30.08.2011, 16:31 Uhr | dapd
Dresden (dapd-lsc). Als Reaktion auf Kritik an der massenhaften Abfrage von Handydaten in Dresden im Februar dringt Sachsen auf klarere Regelungen in der Strafprozessordnung. Eine entsprechende Gesetzesinitiative solle noch im September im Bundesrat eingebracht werden, kündigte Landesjustizminister Jürgen Martens (FDP) am Dienstag in Dresden an. Die bisherige Regelung, die Grundlage für Ermittlungen in diesem Bereich ist, bezeichnete er als "nicht präzise genug".
Nach den Plänen soll die sogenannte Funkzellenabfrage künftig nur noch möglich sein, wenn es um eine Straftat geht, die mit einer Strafe von mindestens einem halben Jahr Haft bedroht ist. Bislang ist dies laut Gesetz bei Straftaten von "erheblicher Bedeutung" der Fall. Künftig muss laut Entwurf zudem ein Richter zustimmen, damit einmal erhobene Daten auch in anderen Strafverfahren verwendet werden dürfen. Bisher liegt diese Entscheidung bei der Polizei oder der Staatsanwaltschaft.
Gestärkt werden soll zugleich auch der Datenschutz. Unverdächtige, die von einer solchen Abfrage betroffen sind, sollen in der Regel über die Datenerfassung informiert werden. Außerdem soll der Datenschutzbeauftragte eines Landes künftig eingebunden werden.
In Sachsen waren nach teils gewalttätigen Protesten gegen Neonazis am 19. Februar in Dresden mehr als eine Million Handydaten erfasst und ausgewertet worden, um Straftäter ausfindig zu machen. Datenschützer hatten die Aktion wegen des Umfangs scharf kritisiert. Kritik gab es auch daran, dass Daten für andere Ermittlungen verwendet worden waren.

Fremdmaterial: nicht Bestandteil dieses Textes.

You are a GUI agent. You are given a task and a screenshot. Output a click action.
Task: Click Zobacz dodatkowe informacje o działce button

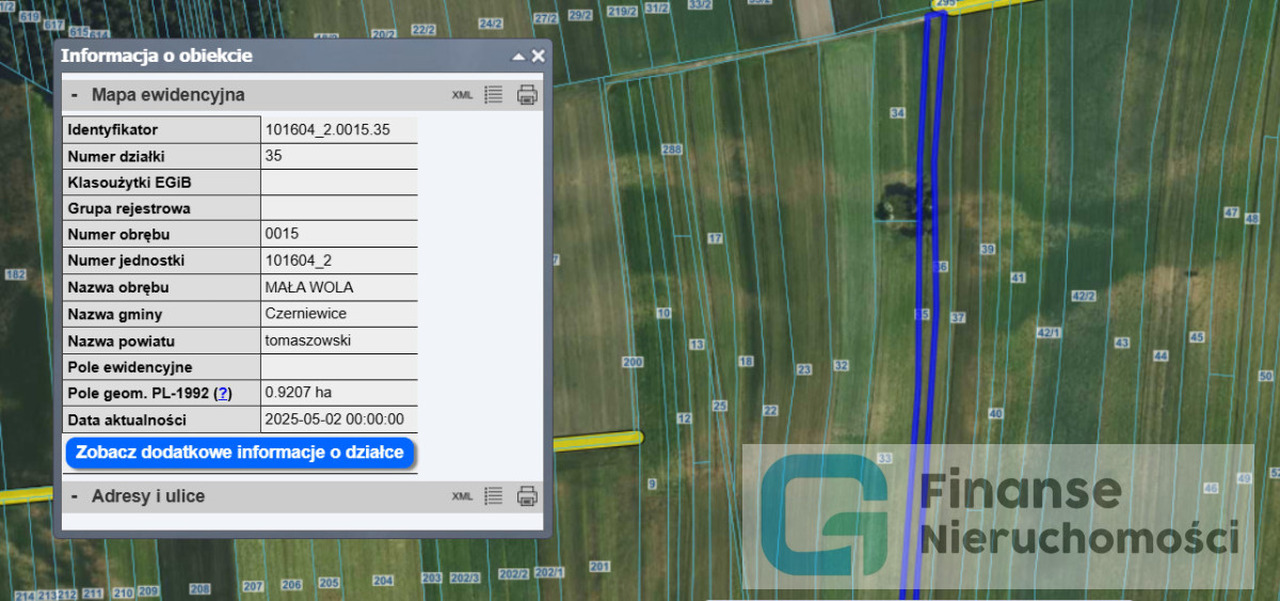coord(240,452)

Martens erklärte, zur Aufklärung schwerer Straftaten bleibe die Funkzellenabfrage ein wirksames Instrument. Der sächsische Entwurf stelle aber sicher, dass künftig nur noch besonders schwerwiegende Straftaten einen Anlass für die Abfrage bieten könnten. "So schaffen wir Klarheit für die Ermittler, stärken den Datenschutz und schärfen den Blick für die rechte Dritter."
Der Minister räumte ein, dass die massenhafte Abfrage in Dresden auch auf Grundlage des jetzigen Entwurfs grundsätzlich möglich gewesen wäre, da es um den Vorwurf des schweren Landfriedensbruchs gehe. Er verwies zugleich darauf, dass die Prüfung, ob eine geplante Funkzellenabfrage in dem Umfang noch verhältnismäßig sei, ausgeweitet werden solle. "Ziel ist eine restriktivere Praxis als bislang."
Das Bundesjustizministerium hatte nach den Angaben der CDU/FDP-Regierung in Dresden die Initiative aus Sachsen nach der Vorstellung erster Eckpunkte im Juli begrüßt. Ob sich eine Mehrheit in den Ländern dafür findet, ist dagegen unklar.
Landesinnenminister Markus Ulbig (CDU) erklärte, Ziel der Initiative sei auch mehr Rechtssicherheit für die Polizei. Geplant sei dazu auch die Einrichtung einer speziellen Gruppe im Landeskriminalamt. Die Spezialisten sollen den Ermittlern demnach nur die Daten zur Verfügung stellen, die unbedingt nötig sind. Ulbig kündigte außerdem den Aufbau eines Funkzellen-Katasters bei der Polizei an. Darin sollen landesweit Standorte und Reichweite aller Funkzellen im Freistaat erfasst werden. Ziel ist es demnach, bei den Ermittlungen eine genauere Zuordnung zu ermöglichen.